[Source records]
- Opening Delimiter -

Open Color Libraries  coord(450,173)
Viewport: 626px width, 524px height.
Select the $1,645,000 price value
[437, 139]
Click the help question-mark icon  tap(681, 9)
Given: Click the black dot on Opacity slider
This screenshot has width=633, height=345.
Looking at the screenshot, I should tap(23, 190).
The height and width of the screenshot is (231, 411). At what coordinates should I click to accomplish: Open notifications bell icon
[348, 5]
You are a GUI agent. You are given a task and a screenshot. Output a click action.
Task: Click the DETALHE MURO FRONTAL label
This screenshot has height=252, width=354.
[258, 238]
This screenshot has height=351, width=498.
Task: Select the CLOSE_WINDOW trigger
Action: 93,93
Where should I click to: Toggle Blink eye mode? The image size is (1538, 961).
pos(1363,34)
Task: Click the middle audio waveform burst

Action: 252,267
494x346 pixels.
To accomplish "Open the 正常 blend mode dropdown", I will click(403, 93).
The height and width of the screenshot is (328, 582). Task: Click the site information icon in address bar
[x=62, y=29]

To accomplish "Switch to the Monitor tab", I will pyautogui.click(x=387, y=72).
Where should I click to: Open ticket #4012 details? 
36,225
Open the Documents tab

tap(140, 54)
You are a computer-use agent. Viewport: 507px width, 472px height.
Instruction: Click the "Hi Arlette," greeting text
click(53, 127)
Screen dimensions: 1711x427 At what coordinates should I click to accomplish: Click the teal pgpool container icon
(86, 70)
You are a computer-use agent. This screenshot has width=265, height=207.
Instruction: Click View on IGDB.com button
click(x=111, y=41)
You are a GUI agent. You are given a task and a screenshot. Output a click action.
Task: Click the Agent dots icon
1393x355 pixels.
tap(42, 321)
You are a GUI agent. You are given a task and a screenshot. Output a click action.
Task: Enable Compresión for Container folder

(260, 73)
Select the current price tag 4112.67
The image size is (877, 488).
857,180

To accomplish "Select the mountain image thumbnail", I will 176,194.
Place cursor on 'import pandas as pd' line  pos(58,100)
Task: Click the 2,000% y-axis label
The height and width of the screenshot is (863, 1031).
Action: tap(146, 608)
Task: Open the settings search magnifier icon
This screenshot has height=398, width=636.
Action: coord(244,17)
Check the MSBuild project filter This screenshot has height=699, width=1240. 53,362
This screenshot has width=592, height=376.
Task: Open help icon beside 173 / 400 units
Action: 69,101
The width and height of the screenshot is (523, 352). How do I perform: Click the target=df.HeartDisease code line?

- Closing Delimiter -

(Exercise directions) Above are the records; repeat exactly the lines from the one holding "The height and width of the screenshot is (231, 411)." down to the one holding "Task: Click the DETALHE MURO FRONTAL label", end lines included.

(Reply)
The height and width of the screenshot is (231, 411). At what coordinates should I click to accomplish: Open notifications bell icon
[348, 5]
You are a GUI agent. You are given a task and a screenshot. Output a click action.
Task: Click the DETALHE MURO FRONTAL label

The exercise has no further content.